The title is One sentence per line, but he clarifies to include clauses in the body of the article. This also has nothing to do with where the margin ends, but editing text in developer formats that is later transformed to end-user formats in a way that gels well with the tools of the Unix environment. Your comment is unnecessarily venomous and not representative of the contents of the article.
Have you noticed how Github helpfully shows which words have changed inside a line when looking at diffs? If we stop teaching people to bend over backwards to accomodate 70s technology, maybe we'll have more young hackers fixing our tools.
> Have you noticed how Github helpfully shows which words have changed inside a line when looking at diffs?
GitHub's web UI only does a line diff. Which is not particularly helpful when you change a word or two in a six sentence paragraph. It's possible to do a word diff locally of course: `git diff --word-diff` but that's not the general use case for a code host, right now most code is line oriented and the UI suits it well. That is one of the reasons that the article advocates formatting thoughts with newlines, good portability. These input texts are closer to code than prose, so why format it like it was? Splitting thoughts into units digestible by your coding environment has the huge benefit of working with individual thoughts instead of individual paragraphs.

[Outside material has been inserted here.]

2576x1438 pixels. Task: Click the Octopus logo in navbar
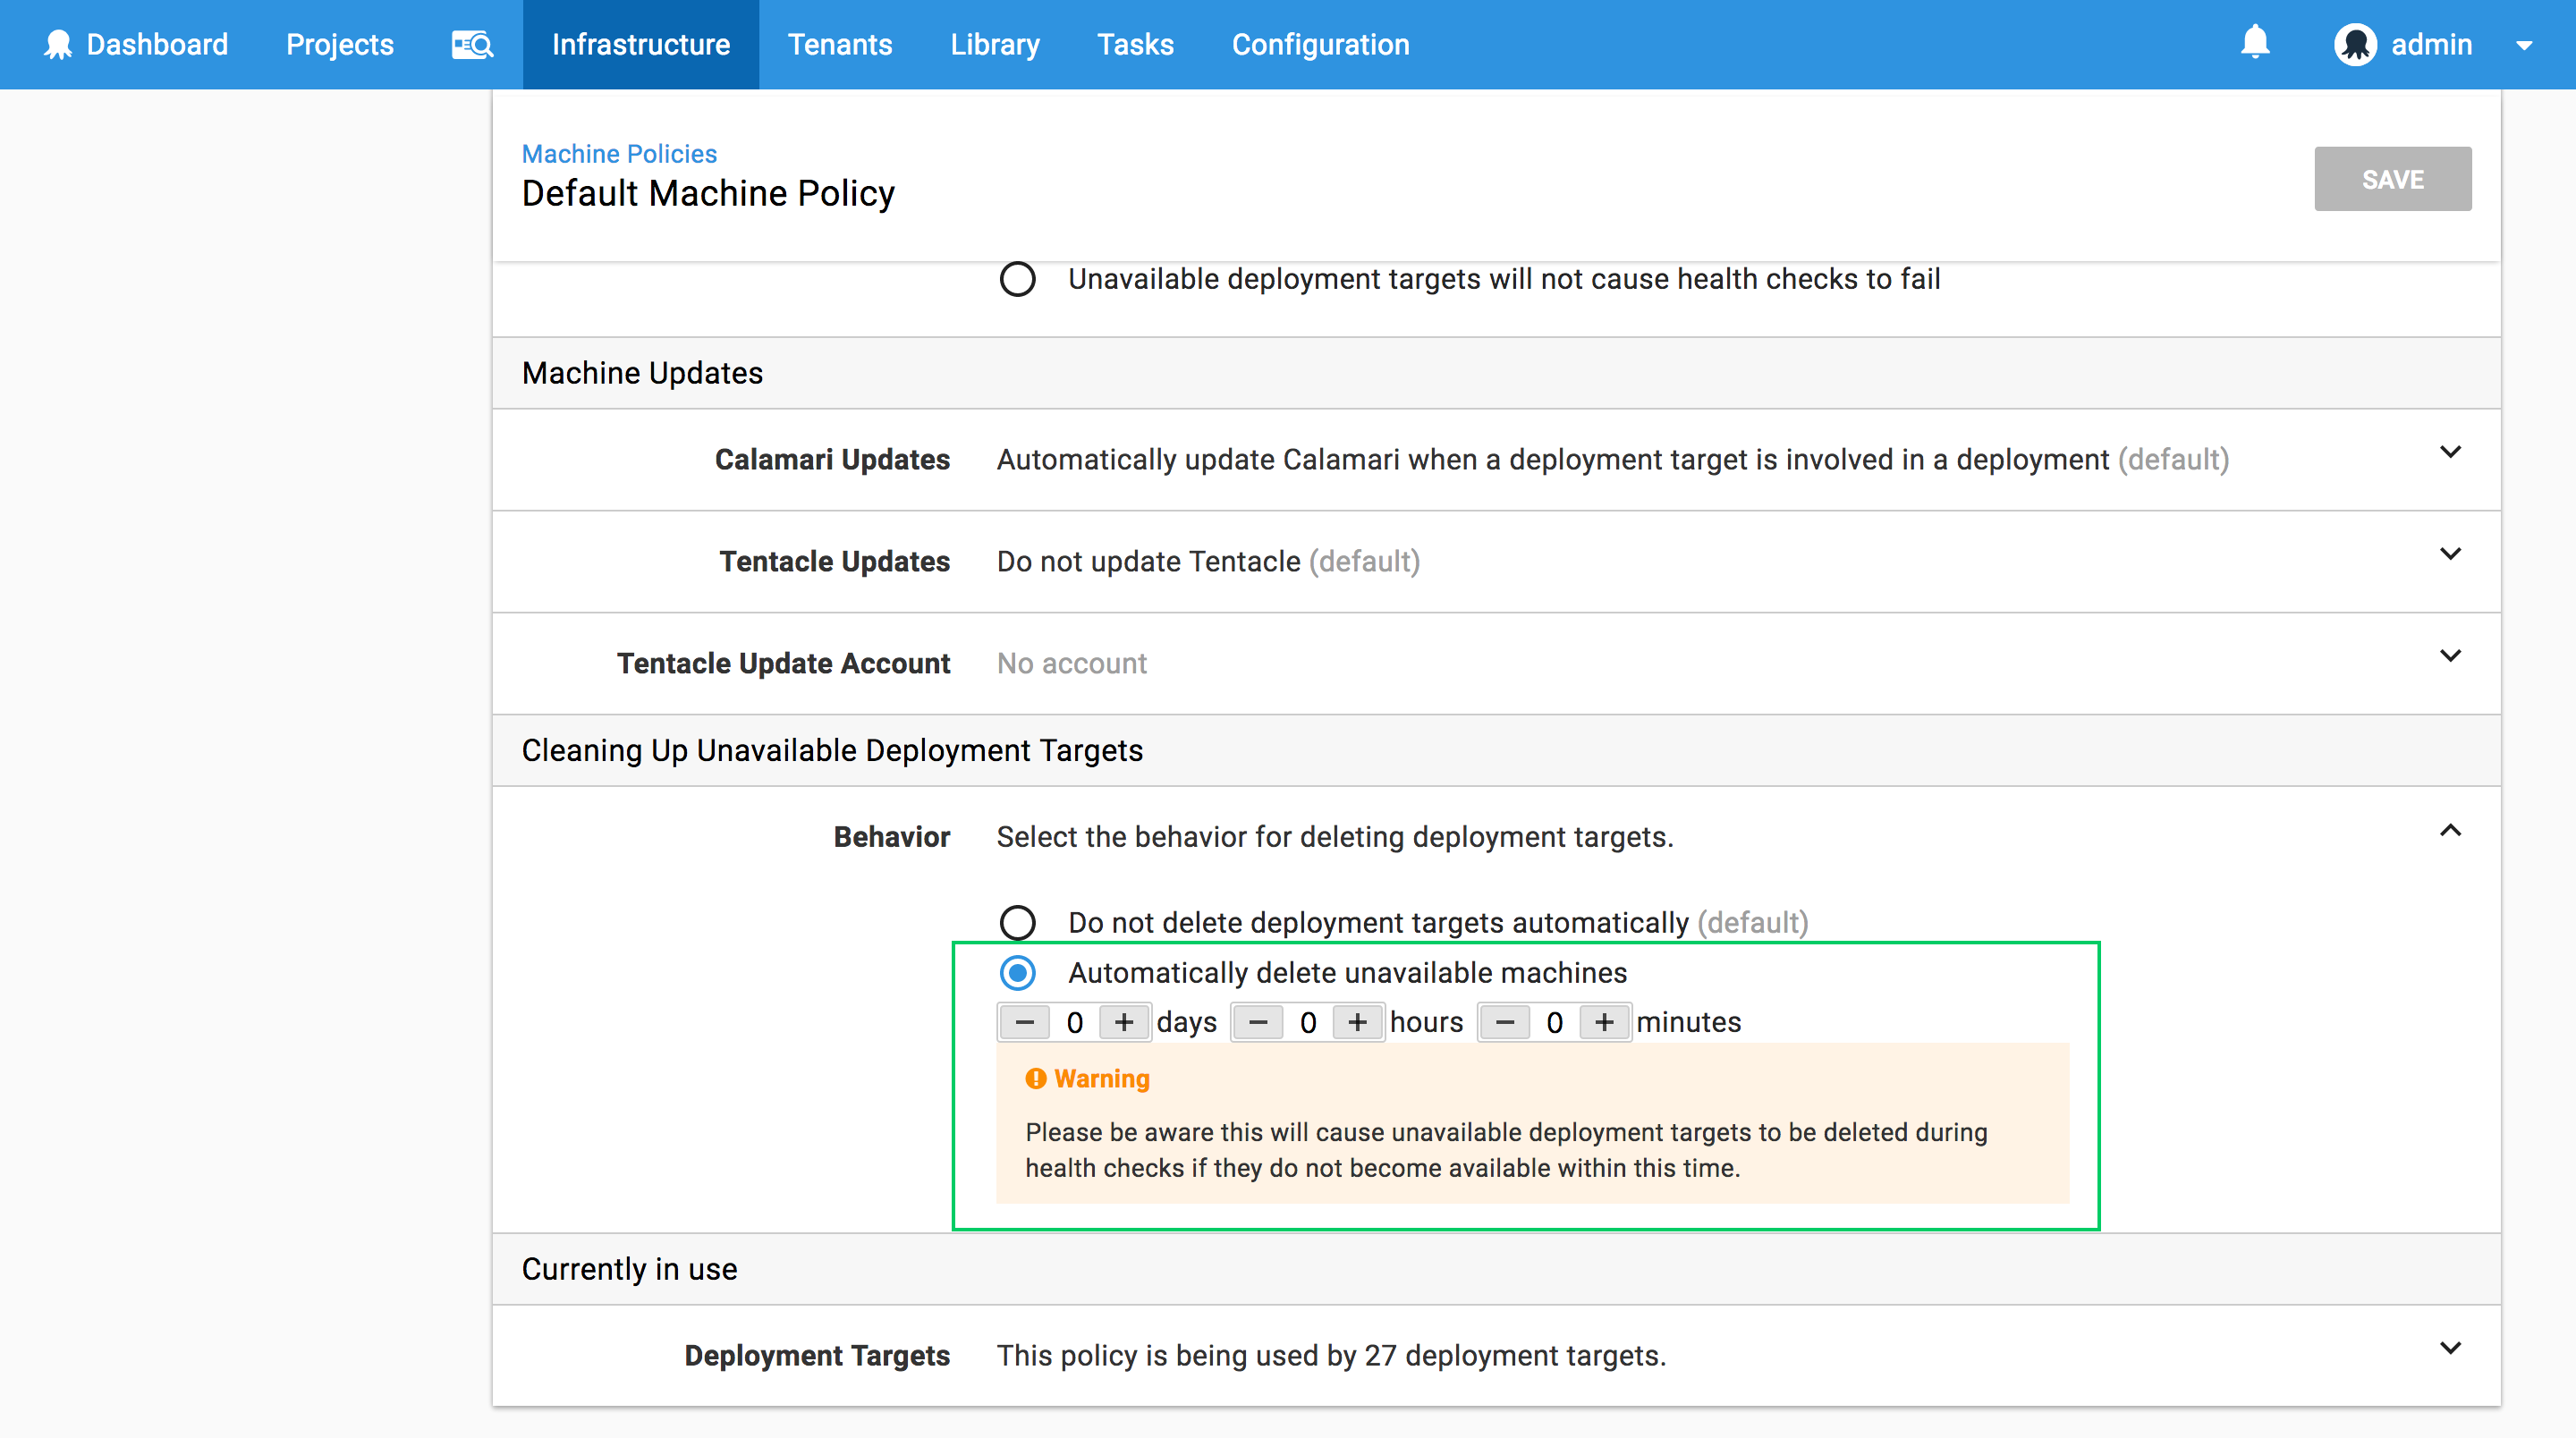pos(58,44)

Diffs are only half the picture. Is git able to correctly merge two branches which each have single-word edits to a long-line sentence? I'm pretty sure it's not. I think the article is correctly arguing that we should continue to bend over backwards to accommodate 2012 technology.
I hate working with authors who try to force line breaks into text unnaturally. I have heard many justifications for it over the years, but I find it hard to understand why anyone would do it, other than because their tools (soft word wrap in the editor, word-based diffing) are terrible.